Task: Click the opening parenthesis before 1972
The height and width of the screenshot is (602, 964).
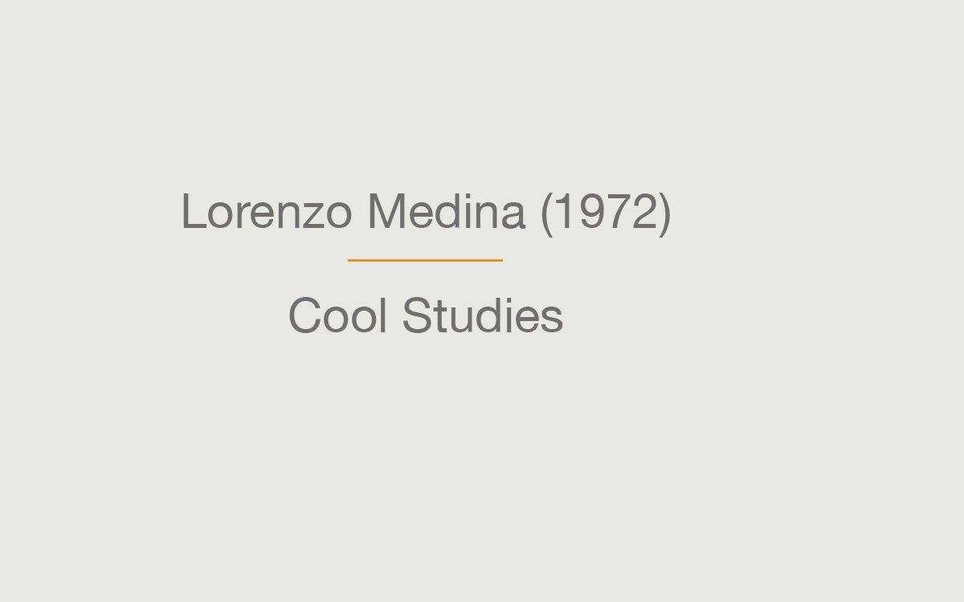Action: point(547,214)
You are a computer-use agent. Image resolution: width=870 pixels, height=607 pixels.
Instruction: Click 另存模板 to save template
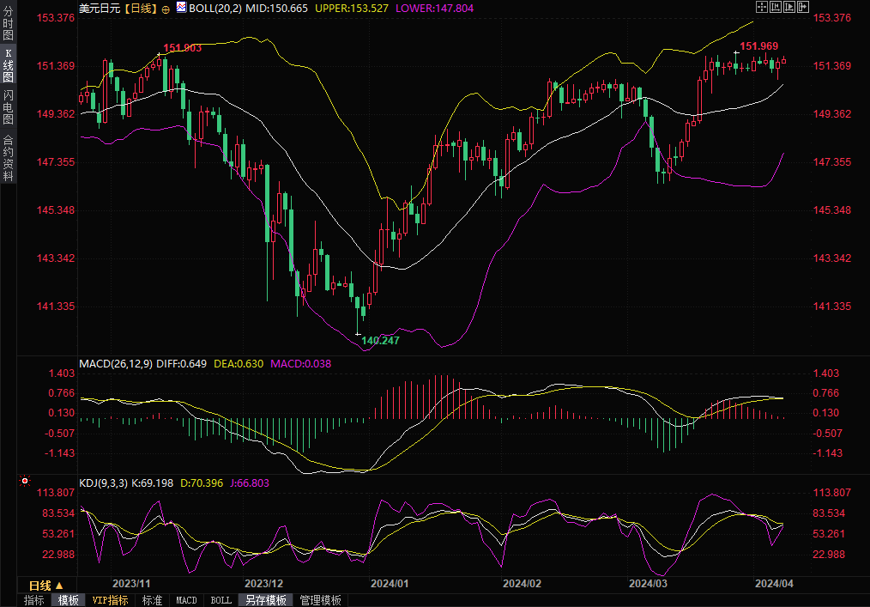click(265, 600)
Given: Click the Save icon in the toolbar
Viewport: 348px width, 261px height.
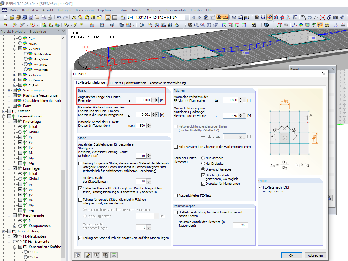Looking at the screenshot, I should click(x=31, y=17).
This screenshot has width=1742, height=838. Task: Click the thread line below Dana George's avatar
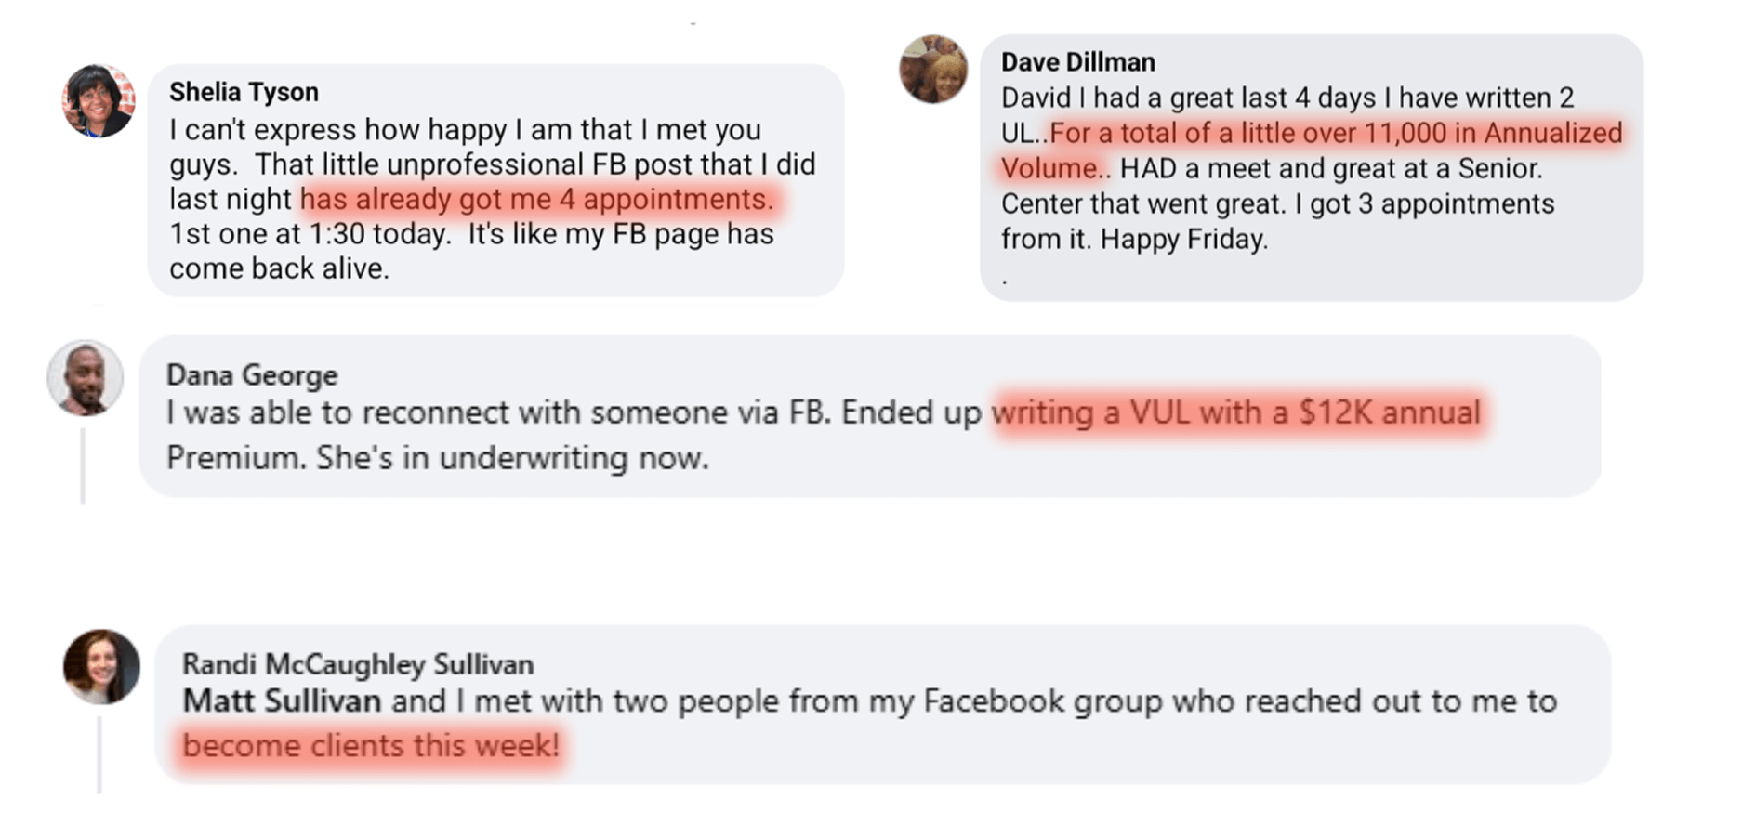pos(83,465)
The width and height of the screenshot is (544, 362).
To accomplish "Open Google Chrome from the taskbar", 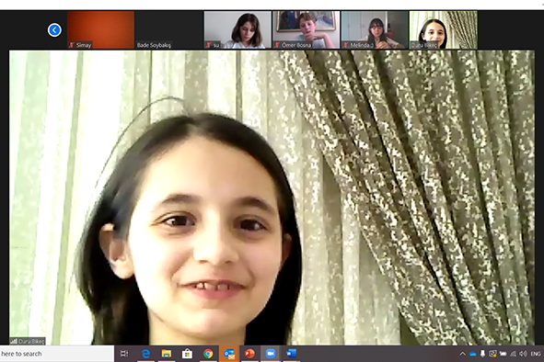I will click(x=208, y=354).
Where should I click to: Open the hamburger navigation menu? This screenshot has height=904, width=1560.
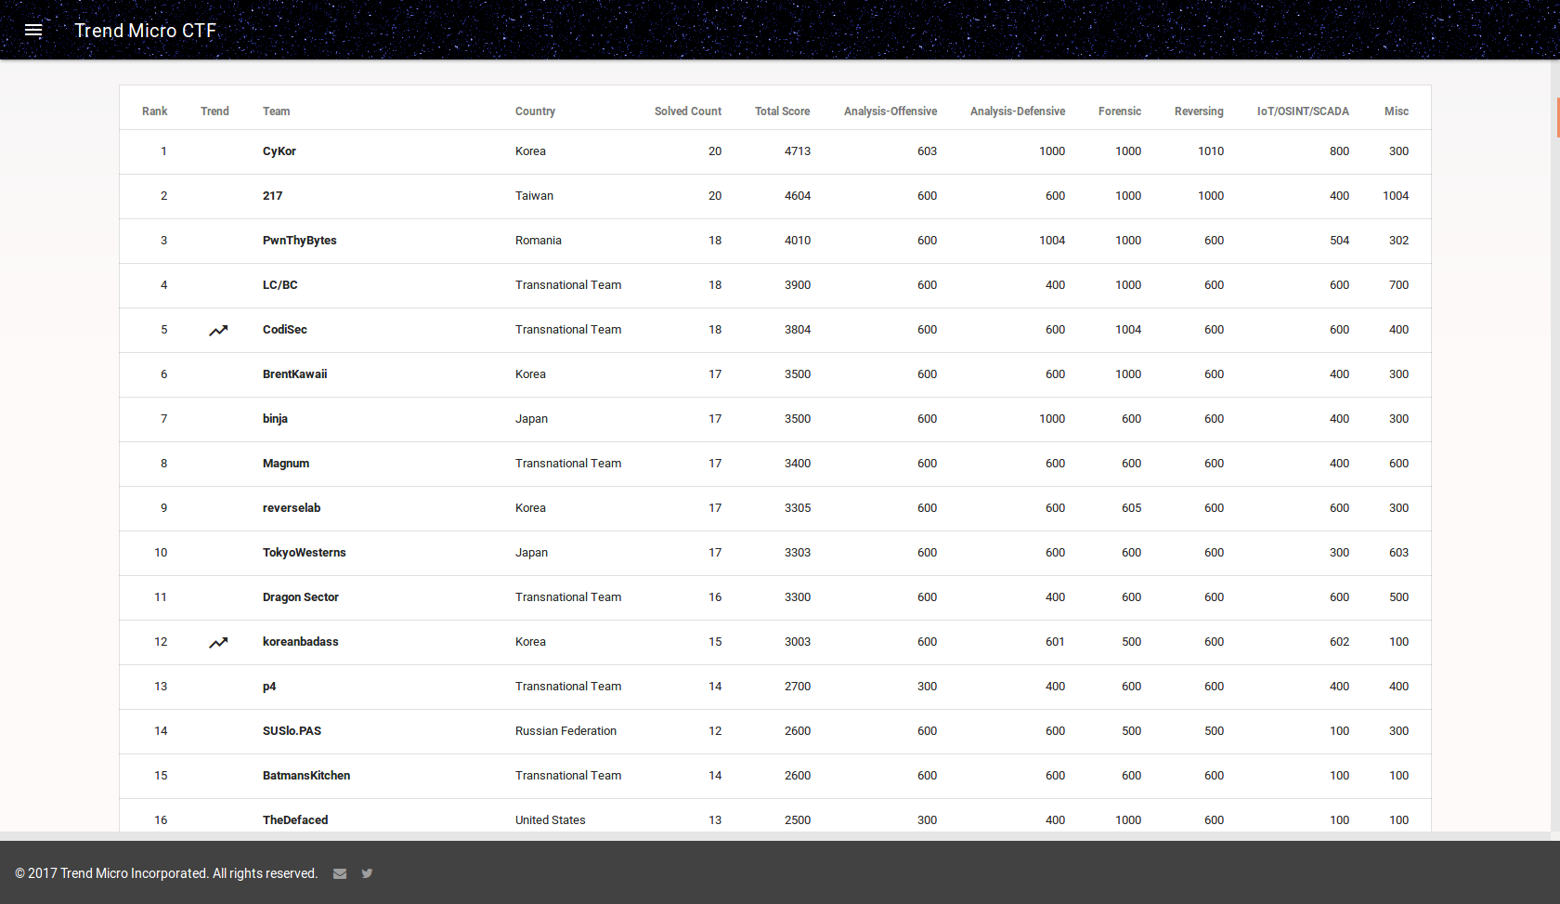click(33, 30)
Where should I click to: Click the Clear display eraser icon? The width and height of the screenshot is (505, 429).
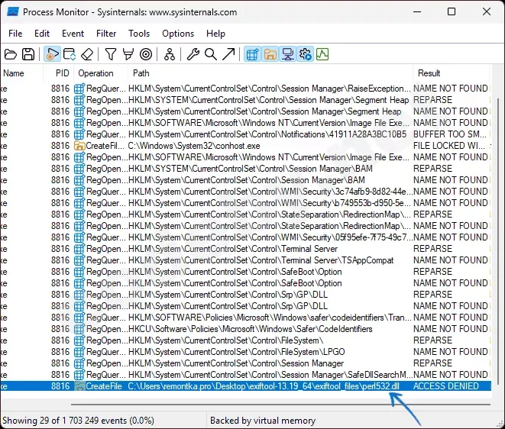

────────────────────

Description of the task: Nothing but the lines from the first line of the data above through the line holding "Given: Click the Save icon in the toolbar" may appear in the response, copied exactly and without pictures.

Completed exercise:
Task: Click the opening parenthesis before 1972
The height and width of the screenshot is (602, 964).
Action: point(547,214)
You are a computer-use agent. Image resolution: width=870 pixels, height=607 pixels.
Instruction: Click 另存模板 to save template
click(265, 600)
Given: Click the Save icon in the toolbar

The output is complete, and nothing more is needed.